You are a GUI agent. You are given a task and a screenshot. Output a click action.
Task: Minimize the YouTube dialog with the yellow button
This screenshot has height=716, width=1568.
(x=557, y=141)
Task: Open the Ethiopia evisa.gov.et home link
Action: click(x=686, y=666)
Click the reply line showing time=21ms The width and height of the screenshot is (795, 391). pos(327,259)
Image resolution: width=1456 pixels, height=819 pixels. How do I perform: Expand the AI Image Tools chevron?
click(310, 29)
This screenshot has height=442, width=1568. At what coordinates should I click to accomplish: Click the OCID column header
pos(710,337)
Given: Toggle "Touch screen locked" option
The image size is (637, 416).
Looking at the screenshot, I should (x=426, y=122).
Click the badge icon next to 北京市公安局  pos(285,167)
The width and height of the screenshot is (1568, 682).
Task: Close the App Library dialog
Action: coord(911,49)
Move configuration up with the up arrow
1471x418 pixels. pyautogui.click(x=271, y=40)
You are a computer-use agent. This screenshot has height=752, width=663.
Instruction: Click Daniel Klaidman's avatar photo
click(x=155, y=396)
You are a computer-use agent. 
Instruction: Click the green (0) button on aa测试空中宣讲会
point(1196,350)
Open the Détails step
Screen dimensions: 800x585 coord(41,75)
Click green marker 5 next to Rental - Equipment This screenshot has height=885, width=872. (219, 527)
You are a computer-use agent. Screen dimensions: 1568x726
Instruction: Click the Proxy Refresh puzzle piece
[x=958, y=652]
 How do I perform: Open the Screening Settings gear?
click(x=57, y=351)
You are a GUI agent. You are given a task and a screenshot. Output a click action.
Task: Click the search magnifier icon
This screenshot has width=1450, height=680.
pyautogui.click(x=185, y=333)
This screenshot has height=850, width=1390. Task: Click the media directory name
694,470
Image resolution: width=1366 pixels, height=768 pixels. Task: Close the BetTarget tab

*Work instructions*. Taking the material above, report how many of its lines contain the word "computer". Add nothing else.

*Response area*. 3